Simón sintió cómo su aliento menguaba, ya no podía capturar la misma cantidad de aire, se sentía asfixiado. Sus ojos poco a poco se fueron moviendo y quedaron mirando hacia dentro de su cabeza, lo que en realidad no ayudó mucho. Se preguntaba cómo había sido posible que le hubiera pasado a él, a Simón, alguien tan ajeno a las cosas extraordinarias. Oyó que alguien pasaba a su lado, y que aceleraba el paso, no sin antes dirigirle un flemático “Qué asco”. Ya no veía nada, sólo percibía el calor, ese sol quemante, causante de su muerte, creía él. Matías comenzó a lamer sus pies, a esas alturas convertidos en líquido. Aún alcanzaba a escuchar cómo la gente pasaba y lanzaba improperios a su lado, o aceleraban el paso, como el primer caballero. Sus huesos ya se confundían con su carne, la piel parecía una plastilina cada vez menos consistente, y su cabello yacía en el suelo, como en el piso de una peluquería, y el viento se llevaba algunos cabellos.

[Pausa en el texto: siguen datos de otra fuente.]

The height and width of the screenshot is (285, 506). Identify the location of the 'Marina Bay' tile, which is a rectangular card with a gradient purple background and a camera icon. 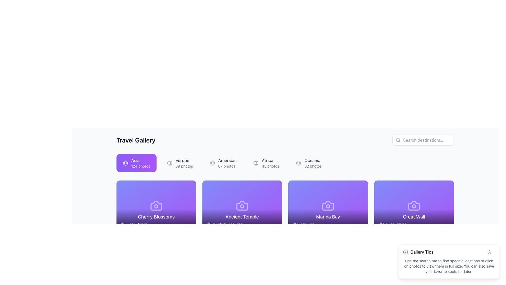
(328, 205).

Simón se estaba muriendo. El año pasado había tenido una conversación con el flaco acerca de qué podría ser aquella última cosa que se le pasaría por la cabeza antes de morir, y ambos lanzaban hipótesis graciosas confiados en que faltaba aún mucho tiempo para ello. Simón vivía asustado pensando en que quizá su último pensamiento antes de morir sería algo desagradable o una imagen pecaminosa que no tendría nada que ver con su vida, que la cerraría como una gran broma, una carcajada en la oscuridad. Pero sólo pensó en Nina, en cómo le hubiera gustado que ella le tomara la mano y le dijera que todo iba a estar bien, y que luego lo metiera en un frasco y lo dejara en su mesa de noche.

Simón pensó en Matías, en qué iba a ser de él, en que posiblemente iba a morir en unos días o lo iba a tropellar un carro, si corría con suerte. Pensó en Nina, en su boca, en su olor, en la casa sin ella, en la casa ahora sin él, y después ya no pensó más porque se escurrió totalmente por entre la banca y se volvió un charco de sangre y recuerdos que tres semanas y una tormenta hermosa borraron de la faz de la tierra.